When I was trying out async/await I saw that we have a function with the name withUnsafeContinuation which we use with await keyword to wait for an operation. May I know why is the word unsafe used in a function name here? What's so unsafe about it?

Continuation is in a separated proposal–SE-0300.

You need to resume the continuation exactly once, which isn't guaranteed by the language. Otherwise, it would lead to memory issue (unsafe).

2 Likes

I was exploring the async/await feature using the March 25th development snapshot to call an API with URLSession where I got the following crash and I was not able to figure out what's causing this

I tried couple of things but was not able to resolve this, given below is my code for calling the API

func testFunction() async -> [Project]?
{
    var urlRequest = URLRequest(url: URL(string: "MY_API")!)
    urlRequest.httpMethod = "get"

    return await withUnsafeContinuation { continuation in
        let task = URLSession.shared.dataTask(with: urlRequest) { data, response, error in
            if(error == nil && data != nil && data?.count != 0) {
                do {
                    let decoder = JSONDecoder()
                    // for date formatting
                    decoder.dateDecodingStrategy = .iso8601
                    let result = try decoder.decode([Project].self, from: data!)
                    continuation.resume(returning: result)
                } catch  {
                    debugPrint(error.localizedDescription)
                }
            }
        }
        task.resume()
    }
}

and I have a separate structure with a function having the @asyncHandler attribute where I am calling this async function

struct SyncResource
{
   @asyncHandler func syncDataResources()
{
    let projectObj = ProjectDataResource()
    let projects = await projectObj.testFunction()
}

and in the viewDidLoad function of the viewController I am creating the object of the SyncResource struct and calling the syncDataResource function where I encountered the above crash, anyone else facing the same issue, or am I doing something wrong here?

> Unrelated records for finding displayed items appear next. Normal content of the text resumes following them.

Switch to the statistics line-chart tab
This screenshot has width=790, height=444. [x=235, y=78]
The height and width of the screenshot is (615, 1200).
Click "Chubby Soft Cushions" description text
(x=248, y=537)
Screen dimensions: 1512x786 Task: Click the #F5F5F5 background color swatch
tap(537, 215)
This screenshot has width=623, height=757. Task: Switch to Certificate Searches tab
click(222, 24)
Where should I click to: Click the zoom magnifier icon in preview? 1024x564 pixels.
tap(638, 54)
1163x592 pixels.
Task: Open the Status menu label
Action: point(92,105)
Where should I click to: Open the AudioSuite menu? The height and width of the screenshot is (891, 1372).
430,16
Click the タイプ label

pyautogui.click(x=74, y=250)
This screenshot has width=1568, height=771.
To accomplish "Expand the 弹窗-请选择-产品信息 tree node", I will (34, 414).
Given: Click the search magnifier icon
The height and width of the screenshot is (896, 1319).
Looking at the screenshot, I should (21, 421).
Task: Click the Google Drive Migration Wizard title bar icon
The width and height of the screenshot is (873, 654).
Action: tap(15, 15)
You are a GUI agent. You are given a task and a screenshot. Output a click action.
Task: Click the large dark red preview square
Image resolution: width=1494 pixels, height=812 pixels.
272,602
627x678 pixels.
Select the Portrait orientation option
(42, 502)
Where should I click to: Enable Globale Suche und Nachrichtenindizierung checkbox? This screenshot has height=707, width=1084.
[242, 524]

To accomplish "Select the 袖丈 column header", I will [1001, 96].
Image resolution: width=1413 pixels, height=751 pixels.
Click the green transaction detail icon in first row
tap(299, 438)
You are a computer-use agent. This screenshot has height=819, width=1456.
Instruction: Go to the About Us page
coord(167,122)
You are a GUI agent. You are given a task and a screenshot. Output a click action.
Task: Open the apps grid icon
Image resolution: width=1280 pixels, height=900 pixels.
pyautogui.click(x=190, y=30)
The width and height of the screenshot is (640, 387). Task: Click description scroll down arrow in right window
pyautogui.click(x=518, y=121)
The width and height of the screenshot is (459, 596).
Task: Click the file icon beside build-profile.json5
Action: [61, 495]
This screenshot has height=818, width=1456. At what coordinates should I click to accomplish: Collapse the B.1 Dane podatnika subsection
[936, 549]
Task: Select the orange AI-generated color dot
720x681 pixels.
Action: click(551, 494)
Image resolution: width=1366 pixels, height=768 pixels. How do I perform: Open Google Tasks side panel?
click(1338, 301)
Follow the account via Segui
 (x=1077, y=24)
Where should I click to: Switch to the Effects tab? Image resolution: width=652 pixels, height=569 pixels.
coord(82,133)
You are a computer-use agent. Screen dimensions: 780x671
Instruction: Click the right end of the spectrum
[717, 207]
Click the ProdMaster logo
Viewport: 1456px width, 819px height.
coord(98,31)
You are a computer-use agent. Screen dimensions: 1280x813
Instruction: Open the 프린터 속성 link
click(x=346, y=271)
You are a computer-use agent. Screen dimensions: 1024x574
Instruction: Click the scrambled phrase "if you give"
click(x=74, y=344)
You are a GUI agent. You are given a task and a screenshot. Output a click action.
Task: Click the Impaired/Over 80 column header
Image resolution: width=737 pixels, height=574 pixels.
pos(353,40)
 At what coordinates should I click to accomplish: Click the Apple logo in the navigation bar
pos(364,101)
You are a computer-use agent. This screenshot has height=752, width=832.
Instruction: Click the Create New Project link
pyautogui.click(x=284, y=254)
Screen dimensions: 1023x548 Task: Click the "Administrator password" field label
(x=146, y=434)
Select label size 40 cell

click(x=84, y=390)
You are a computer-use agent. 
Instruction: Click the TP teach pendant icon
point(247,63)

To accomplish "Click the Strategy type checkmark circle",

I am not getting any compile or build errors I even added the concurrency flag as mentioned in the proposal

That does look like a bug. I know we've fixed some bugs with async closures recently, but it's hard to verify that your bug specifically is fixed without a complete test case. Would you mind filing a bug over at https://bugs.swift.org?

Hello John, thank you for your response I have logged the bug [SR-14468] and have attached my project for reference.